**Prompt**
In the records below, find the line containing "Image resolution: width=1504" and retype it and every line after it exactly, adding nothing.

**Extracted data**
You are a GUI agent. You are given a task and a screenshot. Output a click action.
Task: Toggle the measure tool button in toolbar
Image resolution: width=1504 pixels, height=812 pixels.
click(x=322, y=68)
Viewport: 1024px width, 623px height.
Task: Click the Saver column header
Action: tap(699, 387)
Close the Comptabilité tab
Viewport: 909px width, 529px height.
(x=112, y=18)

**Problem solution**
Image resolution: width=1504 pixels, height=812 pixels.
click(x=322, y=68)
Viewport: 1024px width, 623px height.
Task: Click the Saver column header
Action: tap(699, 387)
Close the Comptabilité tab
Viewport: 909px width, 529px height.
(x=112, y=18)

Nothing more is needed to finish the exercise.